**Data records**
:::

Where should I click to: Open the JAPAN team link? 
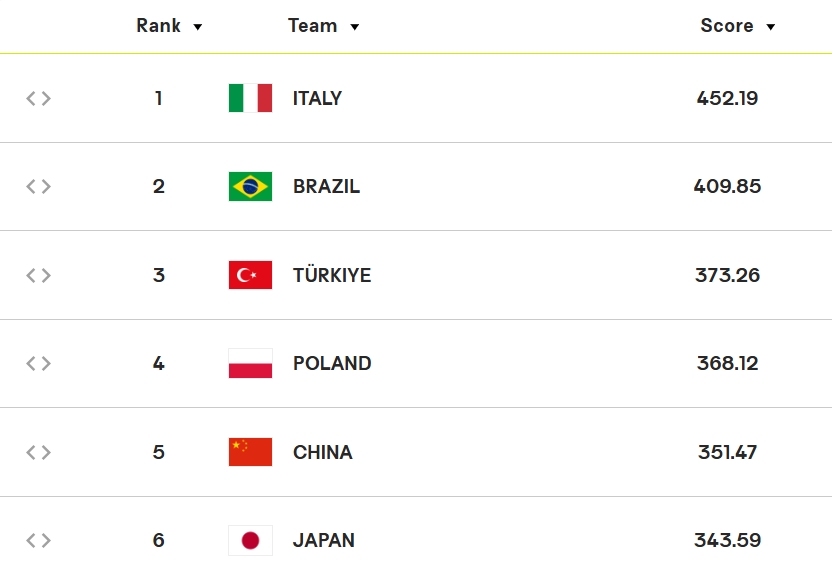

:::

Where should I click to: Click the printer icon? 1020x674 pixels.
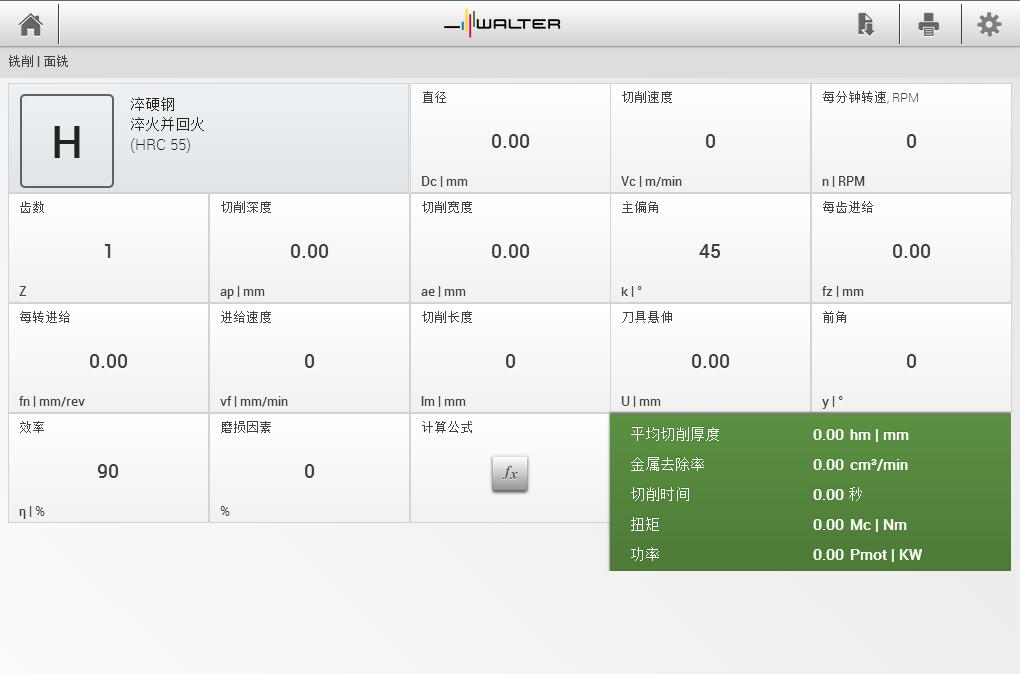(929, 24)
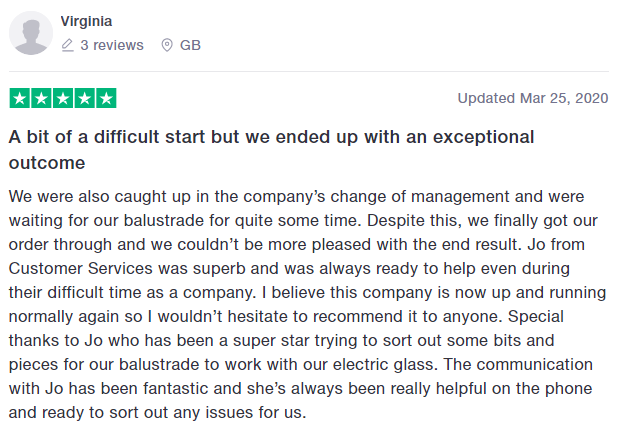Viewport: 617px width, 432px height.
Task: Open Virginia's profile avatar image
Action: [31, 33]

:::

Revise the data from the line containing "Where should I click to: Click" down through the line containing "Action: [31, 33]", replacing "printer icon" with "print button" and leaving everything else unchanged. Omit the pictures from your answer.

Where should I click to: Click the print button? 1020x674 pixels.
(929, 24)
Viewport: 617px width, 432px height.
Task: Open Virginia's profile avatar image
Action: [31, 33]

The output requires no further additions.